The units on the first floor of Building B at 17 Corinthian Drive are held indifferent ownership structures and will be offered separately with leases to Star Metro Holdings as part of Bayleys' Total Property auction on Wednesday April 9, unless sold before that date. Stephen Scott of Bayleys Auckland, who is marketing the property with Alex Strever of Bayleys North Shore Commercial, says an investor wanting to buy both units could negotiate to do so before the auction.
The units are part of the five building Corinthian Drive office park built by Fletcher Construction in the early 2000s. Scott says they have road front exposure to the Albany Expressway and are close to the Albany Mega Centre.
Unit B3 has 179sq m of office space and five car parks and is producing net annual income of $47,670. Unit B4 has 227sq m plus seven car parks and is rented for $61,310 a year net.
"This puts them in the popular under-$1 million price bracket and offers smaller investors affordable access to the office market, which is in a strong recovery phase at the moment," says Scott.
Both units are being sold with an initial two-and-a-half year lease term to Star Metro Holdings but with rights of renewal until late 2021.

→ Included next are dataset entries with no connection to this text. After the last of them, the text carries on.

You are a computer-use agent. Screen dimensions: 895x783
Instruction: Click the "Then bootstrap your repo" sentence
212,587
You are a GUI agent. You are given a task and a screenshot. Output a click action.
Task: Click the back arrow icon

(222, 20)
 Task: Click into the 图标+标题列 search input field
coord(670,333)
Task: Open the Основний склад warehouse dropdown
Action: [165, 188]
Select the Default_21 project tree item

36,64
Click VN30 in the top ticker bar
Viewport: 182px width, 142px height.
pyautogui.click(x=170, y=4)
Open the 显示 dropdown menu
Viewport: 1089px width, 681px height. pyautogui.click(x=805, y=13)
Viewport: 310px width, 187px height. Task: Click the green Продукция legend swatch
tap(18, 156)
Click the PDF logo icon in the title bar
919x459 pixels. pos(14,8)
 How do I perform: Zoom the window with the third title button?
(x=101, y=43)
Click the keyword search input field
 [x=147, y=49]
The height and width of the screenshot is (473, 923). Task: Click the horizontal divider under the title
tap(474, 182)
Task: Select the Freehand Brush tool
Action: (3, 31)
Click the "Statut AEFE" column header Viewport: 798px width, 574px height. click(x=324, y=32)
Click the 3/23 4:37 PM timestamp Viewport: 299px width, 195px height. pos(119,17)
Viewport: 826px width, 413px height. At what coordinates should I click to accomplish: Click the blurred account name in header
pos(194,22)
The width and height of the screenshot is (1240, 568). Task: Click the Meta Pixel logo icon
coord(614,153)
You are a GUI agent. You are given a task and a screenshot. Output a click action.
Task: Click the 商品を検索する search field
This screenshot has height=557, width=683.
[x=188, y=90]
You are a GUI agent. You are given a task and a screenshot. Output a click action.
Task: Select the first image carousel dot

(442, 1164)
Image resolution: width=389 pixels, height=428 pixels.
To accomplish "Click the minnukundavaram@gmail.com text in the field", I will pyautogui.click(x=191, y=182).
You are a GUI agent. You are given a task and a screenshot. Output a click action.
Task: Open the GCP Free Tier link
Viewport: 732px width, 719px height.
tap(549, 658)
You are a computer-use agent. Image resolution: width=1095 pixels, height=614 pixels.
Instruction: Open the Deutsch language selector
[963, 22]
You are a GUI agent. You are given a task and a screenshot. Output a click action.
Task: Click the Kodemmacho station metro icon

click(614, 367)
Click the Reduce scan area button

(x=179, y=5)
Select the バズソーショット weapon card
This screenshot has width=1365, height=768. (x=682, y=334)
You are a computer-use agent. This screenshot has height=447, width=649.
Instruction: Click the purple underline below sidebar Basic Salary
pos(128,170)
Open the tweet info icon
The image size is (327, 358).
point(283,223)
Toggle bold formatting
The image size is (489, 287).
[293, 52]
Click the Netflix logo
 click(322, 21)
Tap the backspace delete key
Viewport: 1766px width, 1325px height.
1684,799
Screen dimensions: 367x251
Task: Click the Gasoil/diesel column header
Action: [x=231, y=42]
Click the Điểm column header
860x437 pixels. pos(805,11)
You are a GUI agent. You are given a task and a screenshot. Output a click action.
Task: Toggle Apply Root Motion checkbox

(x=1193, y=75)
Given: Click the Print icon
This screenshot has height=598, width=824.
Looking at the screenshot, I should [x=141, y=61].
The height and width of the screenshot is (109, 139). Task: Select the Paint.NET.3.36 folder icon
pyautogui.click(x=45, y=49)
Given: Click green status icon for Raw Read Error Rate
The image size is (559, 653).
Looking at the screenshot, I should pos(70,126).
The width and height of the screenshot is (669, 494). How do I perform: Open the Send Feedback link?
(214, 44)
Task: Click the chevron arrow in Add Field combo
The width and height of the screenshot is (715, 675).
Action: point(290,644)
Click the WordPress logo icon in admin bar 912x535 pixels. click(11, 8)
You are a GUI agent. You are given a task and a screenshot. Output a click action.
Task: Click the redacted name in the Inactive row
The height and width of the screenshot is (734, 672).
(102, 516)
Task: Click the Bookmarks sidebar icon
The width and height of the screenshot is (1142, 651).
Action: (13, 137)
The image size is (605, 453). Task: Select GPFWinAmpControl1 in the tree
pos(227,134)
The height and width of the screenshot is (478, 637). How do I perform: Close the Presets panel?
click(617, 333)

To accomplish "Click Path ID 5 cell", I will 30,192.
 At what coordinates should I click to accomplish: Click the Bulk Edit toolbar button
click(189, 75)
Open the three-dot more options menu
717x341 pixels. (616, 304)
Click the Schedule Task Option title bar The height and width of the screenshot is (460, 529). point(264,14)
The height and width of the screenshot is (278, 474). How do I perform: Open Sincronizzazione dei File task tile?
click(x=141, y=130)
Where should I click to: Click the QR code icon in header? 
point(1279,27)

The company operates FIX, Caltex and Subway stores in Northland, Auckland, Wellington and the Bay of Plenty and manages group procurement and promotional functions for a further 100 Caltex retailers nationwide
Star Metro Holdings bought 12 Caltex Star Mart stores in the Auckland and Wellington central business districts from Chevron in 2009 and rebranded them as FIX convenience stores with new fit-outs. The FIX convenience brand is in the process of being rolled out under licence to 100 larger Caltex retailers nationally.
Strever says there has been a strong take up of vacant office space in Albany over the past year by both tenants and owner-occupiers, with the latter taking advantage of low interest rates to "borrow to buy" premises.
"Smaller, part floor units have been particularly popular with both these groups of purchasers to the point where there is now very little good quality empty space available in this sector of the market. This is putting upward pressure on rentals."
The latest overview of the North Shore office market by Bayleys Research shows total occupancy levels improved considerably in 2013, with vacancy rates now at their lowest level since 2006. In particular, the vacancy rate for office space in Albany fell from 11.4 per cent at the start of 2013 to 7.6 per cent in early 2014.
"There had been a big vacancy hangover from a long construction tail of speculative development in the North Shore's newest office suburbs of Albany, Mairangi Bay and Rosedale that built up just prior to and during the global financial crisis," says research analyst Sarah Davidson.